The 2001 Miami mayoral election took place on November 13, 2001, following a first-round election on November 6, 2001. Incumbent Mayor Joe Carollo, who won the 1997 mayoral election after successfully contesting the election results, initially announced that he would not seek re-election after his wife filed for divorce. Carollo reconsidered the decision, and though he was arrested for domestic violence on February 7, 2001, he ultimately announced that he would run for re-election.

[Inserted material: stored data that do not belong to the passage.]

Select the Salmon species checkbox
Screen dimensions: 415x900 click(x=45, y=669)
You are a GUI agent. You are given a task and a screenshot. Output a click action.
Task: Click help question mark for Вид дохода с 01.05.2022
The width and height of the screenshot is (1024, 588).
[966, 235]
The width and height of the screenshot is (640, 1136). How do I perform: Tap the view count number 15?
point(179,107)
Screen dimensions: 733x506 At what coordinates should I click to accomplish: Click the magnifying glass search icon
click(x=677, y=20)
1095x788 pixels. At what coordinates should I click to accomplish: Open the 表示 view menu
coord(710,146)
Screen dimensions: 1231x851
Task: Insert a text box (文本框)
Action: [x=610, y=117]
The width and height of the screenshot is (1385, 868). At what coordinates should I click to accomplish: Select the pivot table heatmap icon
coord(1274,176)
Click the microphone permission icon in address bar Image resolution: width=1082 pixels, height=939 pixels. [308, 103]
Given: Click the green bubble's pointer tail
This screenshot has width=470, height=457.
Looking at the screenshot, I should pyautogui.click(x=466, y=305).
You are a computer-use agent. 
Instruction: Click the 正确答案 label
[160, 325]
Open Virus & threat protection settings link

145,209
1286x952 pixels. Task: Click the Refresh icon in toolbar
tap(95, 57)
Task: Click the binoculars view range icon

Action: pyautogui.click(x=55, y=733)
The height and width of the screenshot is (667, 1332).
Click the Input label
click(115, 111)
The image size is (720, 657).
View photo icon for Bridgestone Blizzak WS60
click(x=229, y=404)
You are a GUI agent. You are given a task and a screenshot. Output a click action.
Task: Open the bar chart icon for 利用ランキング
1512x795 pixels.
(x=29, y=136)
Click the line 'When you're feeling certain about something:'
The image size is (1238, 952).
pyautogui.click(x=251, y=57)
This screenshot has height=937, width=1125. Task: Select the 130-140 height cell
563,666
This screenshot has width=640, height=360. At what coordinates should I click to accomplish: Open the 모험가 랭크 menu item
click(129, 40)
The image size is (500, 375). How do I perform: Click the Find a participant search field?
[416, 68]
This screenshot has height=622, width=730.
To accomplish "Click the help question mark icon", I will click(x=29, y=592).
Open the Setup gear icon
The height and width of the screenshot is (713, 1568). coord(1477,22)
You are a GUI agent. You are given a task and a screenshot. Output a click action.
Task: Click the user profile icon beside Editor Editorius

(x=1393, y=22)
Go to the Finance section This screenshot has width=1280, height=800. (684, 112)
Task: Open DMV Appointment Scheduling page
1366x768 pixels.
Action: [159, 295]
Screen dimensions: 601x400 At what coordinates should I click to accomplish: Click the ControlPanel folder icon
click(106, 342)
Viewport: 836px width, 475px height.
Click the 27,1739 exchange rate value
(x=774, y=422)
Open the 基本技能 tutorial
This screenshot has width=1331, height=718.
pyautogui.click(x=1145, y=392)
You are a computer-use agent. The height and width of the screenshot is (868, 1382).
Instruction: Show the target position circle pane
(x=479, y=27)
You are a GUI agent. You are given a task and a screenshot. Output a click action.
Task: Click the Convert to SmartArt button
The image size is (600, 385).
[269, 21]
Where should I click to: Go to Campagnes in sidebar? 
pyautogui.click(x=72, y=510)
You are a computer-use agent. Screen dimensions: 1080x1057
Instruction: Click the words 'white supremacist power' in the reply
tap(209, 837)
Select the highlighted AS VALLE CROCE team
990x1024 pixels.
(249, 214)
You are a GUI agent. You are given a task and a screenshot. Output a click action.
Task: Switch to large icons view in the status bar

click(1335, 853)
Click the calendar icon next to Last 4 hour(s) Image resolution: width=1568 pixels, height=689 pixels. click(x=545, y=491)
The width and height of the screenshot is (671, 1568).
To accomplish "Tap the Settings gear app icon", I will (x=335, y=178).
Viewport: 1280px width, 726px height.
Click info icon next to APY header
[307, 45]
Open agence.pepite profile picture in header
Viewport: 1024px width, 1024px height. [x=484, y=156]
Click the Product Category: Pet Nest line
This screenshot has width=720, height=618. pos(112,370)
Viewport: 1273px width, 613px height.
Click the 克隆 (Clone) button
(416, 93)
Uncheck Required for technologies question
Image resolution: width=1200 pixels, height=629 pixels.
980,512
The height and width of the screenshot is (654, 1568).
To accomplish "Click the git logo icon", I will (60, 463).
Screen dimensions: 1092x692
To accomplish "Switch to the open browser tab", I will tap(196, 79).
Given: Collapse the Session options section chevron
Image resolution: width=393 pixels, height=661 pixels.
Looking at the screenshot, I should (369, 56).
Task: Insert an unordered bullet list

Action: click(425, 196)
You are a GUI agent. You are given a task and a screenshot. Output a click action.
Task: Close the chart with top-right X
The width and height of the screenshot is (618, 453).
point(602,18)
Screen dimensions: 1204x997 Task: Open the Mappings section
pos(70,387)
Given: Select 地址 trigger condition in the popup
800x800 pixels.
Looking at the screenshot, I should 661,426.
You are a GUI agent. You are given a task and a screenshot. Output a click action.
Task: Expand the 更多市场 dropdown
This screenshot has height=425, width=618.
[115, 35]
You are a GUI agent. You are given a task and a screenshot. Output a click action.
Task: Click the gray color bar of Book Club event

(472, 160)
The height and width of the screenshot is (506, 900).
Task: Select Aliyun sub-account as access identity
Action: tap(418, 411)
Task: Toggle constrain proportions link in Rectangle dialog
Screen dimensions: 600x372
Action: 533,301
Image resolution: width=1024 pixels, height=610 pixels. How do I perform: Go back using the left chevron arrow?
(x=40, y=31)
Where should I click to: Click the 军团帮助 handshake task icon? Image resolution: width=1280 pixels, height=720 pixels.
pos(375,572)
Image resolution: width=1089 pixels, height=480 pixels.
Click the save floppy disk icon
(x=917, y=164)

By the time that Carollo announced his re-election campaign, several prominent candidates had entered the race, including former Mayor and County Commissioner Maurice Ferré, former City Manager Jose Garcia-Pedrosa, City Commissioner Willy Gort, former Mayor Xavier Suarez, and attorney Manny Diaz, an attorney for Elián González's family.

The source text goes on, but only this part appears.